_Activity:_
Every entry below is to be copied exactly, apart from any picture it holds.

[Opening Data section]

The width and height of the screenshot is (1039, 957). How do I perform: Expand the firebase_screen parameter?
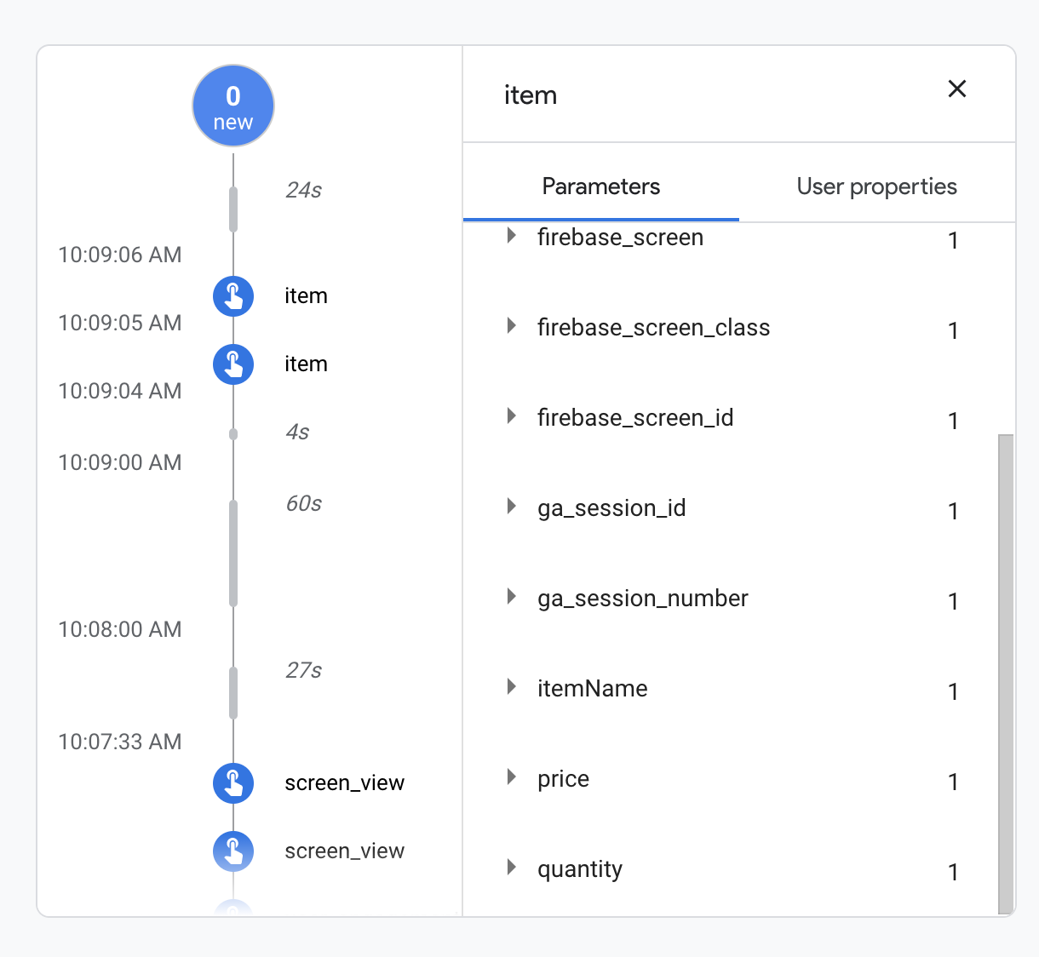[x=512, y=236]
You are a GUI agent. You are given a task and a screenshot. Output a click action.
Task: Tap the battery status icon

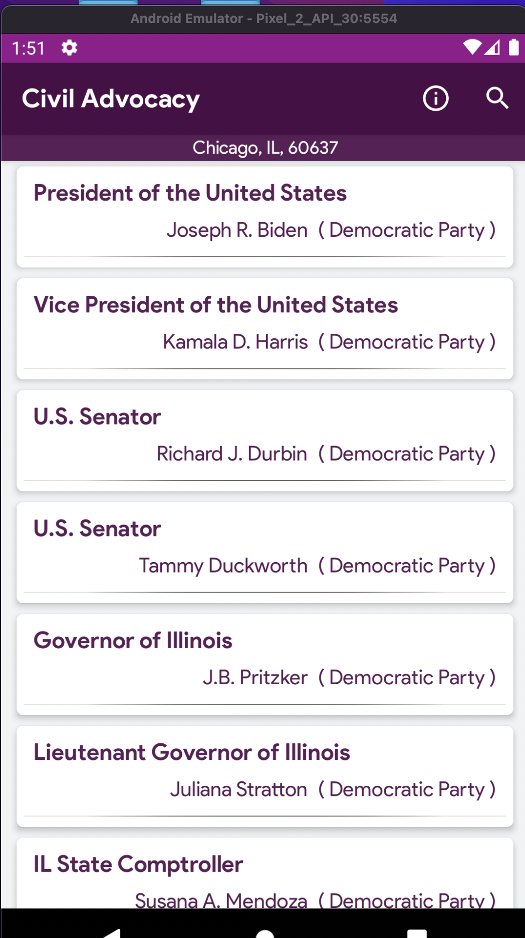pos(513,48)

[Closing Data section]

_Response to the exercise:_
The width and height of the screenshot is (1039, 957). How do I perform: Expand the firebase_screen parameter?
[x=512, y=236]
You are a GUI agent. You are given a task and a screenshot. Output a click action.
Task: Tap the battery status icon

pos(513,48)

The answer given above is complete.